Washington: Women who have had three or more abortions have a higher risk of some adverse birth outcomes, such as delivering a baby prematurely and with a low birth weight, according to a new study.

The research found that among 300,858 Finnish mothers, 31,083 had had one induced abortion between 1996-2008, 4,417 had two, and 942 had three or more induced abortions before a first birth (excluding twins and triplets).

Those who had had three or more induced abortions had a small, but statistically significant increased risk of having a baby with very low birth weight (less than 1500g), low birth weight (less than 2500g), or of a preterm birth (before 37 weeks), or very preterm birth (before 28 weeks), compared to women who had had no abortions. There was a slightly increased risk of a very preterm birth for women who had had two induced abortions.

“Our results suggest that induced abortions before the first birth, particularly three or more abortions, are associated with a marginally increased risk during the first birth.
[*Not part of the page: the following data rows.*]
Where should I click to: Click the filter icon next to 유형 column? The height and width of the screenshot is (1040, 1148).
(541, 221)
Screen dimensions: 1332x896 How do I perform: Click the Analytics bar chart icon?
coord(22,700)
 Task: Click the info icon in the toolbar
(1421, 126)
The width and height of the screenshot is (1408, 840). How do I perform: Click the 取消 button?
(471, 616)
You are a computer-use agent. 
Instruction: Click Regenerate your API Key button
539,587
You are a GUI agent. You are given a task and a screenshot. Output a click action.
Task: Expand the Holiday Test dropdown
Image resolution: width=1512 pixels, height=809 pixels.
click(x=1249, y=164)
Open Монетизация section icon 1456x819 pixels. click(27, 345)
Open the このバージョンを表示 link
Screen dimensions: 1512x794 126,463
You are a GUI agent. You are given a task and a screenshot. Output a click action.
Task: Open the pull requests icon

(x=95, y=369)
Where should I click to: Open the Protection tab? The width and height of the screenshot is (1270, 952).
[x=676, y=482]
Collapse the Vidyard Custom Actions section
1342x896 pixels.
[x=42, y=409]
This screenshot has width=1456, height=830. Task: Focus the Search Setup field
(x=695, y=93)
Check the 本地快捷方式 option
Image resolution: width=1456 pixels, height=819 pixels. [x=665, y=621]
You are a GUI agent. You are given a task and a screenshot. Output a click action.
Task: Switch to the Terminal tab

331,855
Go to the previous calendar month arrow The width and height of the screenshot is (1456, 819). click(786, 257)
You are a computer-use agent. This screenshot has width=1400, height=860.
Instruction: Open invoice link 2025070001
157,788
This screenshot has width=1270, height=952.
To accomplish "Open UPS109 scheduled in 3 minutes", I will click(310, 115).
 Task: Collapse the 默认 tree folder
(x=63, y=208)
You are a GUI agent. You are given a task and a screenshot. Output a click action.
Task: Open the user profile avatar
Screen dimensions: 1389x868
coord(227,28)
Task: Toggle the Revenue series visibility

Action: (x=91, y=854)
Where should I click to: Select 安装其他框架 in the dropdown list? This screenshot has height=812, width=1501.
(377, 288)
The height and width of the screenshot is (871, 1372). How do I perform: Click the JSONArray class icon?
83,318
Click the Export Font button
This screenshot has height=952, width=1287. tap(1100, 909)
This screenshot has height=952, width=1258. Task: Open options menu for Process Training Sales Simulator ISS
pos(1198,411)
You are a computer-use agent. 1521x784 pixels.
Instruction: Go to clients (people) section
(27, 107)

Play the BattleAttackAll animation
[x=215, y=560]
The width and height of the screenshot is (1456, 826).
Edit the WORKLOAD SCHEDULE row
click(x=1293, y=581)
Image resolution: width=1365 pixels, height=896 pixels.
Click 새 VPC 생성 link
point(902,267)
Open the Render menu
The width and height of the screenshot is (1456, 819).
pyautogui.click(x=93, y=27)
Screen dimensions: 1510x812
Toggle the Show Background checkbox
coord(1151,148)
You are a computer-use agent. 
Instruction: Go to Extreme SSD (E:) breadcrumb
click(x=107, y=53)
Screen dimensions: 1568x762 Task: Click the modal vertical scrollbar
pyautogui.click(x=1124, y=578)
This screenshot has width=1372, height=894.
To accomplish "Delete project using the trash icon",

However, the increased risk is very small, particularly after only one or even two abortions, and women should not be alarmed by our findings,” said Dr Reija Klemetti, an associate professor and senior researcher in public health at the National Institute for Health and Welfare in Helsinki, Finland, who led the research.

Most of the induced abortions were surgically performed and nearly all were performed before 12 weeks gestation.

The researchers adjusted their findings to take account of various factors that could affect birth outcomes, such as social background, marital status, age, smoking, previous ectopic pregnancies and miscarriages. Multiple births (twins and triplets) were excluded.

The risk of having a baby born very preterm appeared to increase slightly with each induced abortion, but only the risk from two abortions or more was statistically significant.

The study has been published online in Europe’s leading reproductive medicine journal Human Reproduction.